If you're buying gold purely as an investment — not to wear at a wedding — you have three very different routes, and they are not created equal. Physical gold (coins, bars, jewellery), Sovereign Gold Bonds (SGBs), and Gold Exchange-Traded Funds (ETFs) each carry wildly different costs, tax treatments, and liquidity profiles. Pick the wrong one and you can lose more to friction and tax than you gain from the price rise.

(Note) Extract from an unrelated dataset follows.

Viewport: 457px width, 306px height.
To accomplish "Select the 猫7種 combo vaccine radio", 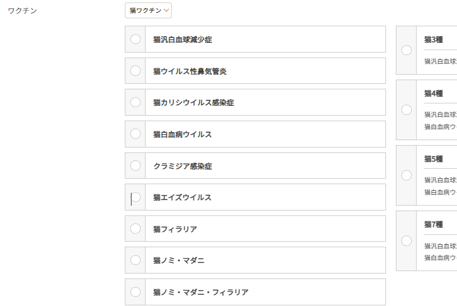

In this guide on how to invest in gold in India, I'll take a fixed ₹1 lakh and run it through all three options with real numbers — making charges, GST, expense ratios, capital gains tax, and the sneaky costs nobody warns you about. By the end, you'll know exactly which route grows your ₹1 lakh best, and which one is quietly eating your returns.
Key Takeaways
- Jewellery is the worst investment vehicle — you lose 10–18% upfront to making charges and 3% GST, and get nothing back for making charges on resale.
- SGBs used to be the king — 2.5% annual interest plus tax-free capital gains on maturity — but the RBI has stopped issuing new tranches. You can still buy older ones on the exchange, often at a small discount.
- Gold ETFs are the most practical route for most new investors today — low cost (~0.5–1% expense ratio), no making charges, and instant liquidity through your demat account.
- Post-Budget 2024, gold ETF gains held over 12 months are taxed at 12.5% LTCG (without indexation), a meaningful improvement over the old slab-rate treatment.
- For pure investment, avoid storage headaches — digital and paper gold beat physical on cost, safety, and tax nearly every time.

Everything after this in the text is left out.